Почему знакомый из Москвы, позвонивший рассказчице, задаёт сначала только один вопрос? Ответьте по источнику в одном-двух предложениях.

Источник

====================

В этот вторник вас ждёт та самая история из раздела Защита о том, как наша читательница из Пскова Наталия Игнатенко столкнулась с одним из аспектов второго уровня пирамиды Апокалипсиса Маслоу — с границами и людьми, их охраняющими. Нанесённые на карты разделительные линии и их физическое воплощение — пограничные посты, миграционные службы, паспорта, визы, разрешения и ворох всевозможных бумаг, которыми люди в Постапокалипсис стремятся защитить себя от других, — один из предметов нашего тщательного изучения, а представителям органов правопорядка посвящена целая рубрика в разделе Защита — «Полиция и мир». Если вы сталкивались с постапокалиптической трансформацией потребности в защите, застревали на границах или становились заложниками полиции, как редактор этого раздела Владислав Моисеев, скорее пишите нам об этом!
Если речь идёт о жителях приграничных городов, то выражение «сходить за хлебушком с загранпаспортом в кармане» подразумевает вовсе не взбалмошность того, о ком говорят, но, скажем так, производственную необходимость. Истории, похожие на мою, — не такая уж и редкость в наших краях.
Однажды меня, нежащуюся в своей кровати в родном Пскове и собирающуюся заниматься тем же самым ещё ближайшие пару часов, заставил окончательно проснуться телефонный звонок.
— У меня всего один вопрос, который в случае отрицательного ответа отменяет все последующие, — предупредила телефонная трубка голосом моего знакомого из Москвы. — У тебя есть «шенген»?

====================

(Данные об элементах и позициях в тексте)
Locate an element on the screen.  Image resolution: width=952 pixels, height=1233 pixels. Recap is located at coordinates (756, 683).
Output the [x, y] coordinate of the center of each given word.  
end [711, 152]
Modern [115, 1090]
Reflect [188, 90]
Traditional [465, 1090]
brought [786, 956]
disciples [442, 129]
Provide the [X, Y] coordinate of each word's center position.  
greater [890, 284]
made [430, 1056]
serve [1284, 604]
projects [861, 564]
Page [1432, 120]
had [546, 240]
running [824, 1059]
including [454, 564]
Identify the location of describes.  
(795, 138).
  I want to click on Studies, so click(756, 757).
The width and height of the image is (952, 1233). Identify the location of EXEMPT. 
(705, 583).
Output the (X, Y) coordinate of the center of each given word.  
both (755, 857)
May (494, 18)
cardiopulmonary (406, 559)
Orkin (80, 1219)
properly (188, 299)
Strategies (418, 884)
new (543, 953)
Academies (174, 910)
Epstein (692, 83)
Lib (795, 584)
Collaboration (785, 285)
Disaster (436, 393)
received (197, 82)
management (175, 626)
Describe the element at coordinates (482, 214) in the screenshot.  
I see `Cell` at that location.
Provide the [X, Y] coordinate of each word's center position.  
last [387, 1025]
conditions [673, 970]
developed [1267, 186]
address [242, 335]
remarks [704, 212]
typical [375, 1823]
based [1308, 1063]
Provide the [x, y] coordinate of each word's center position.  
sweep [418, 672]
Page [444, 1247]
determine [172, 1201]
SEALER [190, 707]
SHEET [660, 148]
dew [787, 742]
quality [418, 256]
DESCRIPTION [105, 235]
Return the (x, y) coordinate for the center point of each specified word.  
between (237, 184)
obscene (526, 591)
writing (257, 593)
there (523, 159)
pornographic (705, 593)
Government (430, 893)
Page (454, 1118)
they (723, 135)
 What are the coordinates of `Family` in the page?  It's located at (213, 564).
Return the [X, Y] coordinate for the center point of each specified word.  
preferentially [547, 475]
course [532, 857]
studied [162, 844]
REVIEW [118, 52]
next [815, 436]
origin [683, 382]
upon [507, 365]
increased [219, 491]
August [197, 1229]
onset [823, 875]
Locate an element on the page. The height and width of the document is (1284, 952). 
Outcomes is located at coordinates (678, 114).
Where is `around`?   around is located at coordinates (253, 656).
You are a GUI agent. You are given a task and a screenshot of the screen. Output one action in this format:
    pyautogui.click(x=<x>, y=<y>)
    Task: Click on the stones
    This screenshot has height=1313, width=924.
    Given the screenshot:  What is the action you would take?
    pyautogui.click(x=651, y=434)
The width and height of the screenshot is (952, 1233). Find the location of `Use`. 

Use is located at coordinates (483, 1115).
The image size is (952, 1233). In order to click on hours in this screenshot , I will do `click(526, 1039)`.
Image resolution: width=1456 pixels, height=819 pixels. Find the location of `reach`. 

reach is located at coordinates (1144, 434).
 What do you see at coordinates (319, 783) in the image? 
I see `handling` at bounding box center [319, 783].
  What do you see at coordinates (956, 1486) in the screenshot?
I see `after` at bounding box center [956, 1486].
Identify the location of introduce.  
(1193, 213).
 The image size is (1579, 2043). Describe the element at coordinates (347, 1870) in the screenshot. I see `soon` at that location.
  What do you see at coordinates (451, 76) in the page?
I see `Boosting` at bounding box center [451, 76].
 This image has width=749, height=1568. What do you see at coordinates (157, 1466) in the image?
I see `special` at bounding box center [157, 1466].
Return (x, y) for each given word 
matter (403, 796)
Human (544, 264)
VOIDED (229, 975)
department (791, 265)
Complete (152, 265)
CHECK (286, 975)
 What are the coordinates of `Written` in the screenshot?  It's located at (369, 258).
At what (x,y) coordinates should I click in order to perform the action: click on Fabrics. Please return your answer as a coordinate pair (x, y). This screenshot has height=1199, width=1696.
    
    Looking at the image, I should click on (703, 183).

====================

Решение
Он сам предупредил, что при отрицательном ответе этот вопрос отменяет все последующие. Поэтому сначала ему нужно узнать, есть ли у собеседницы «шенген».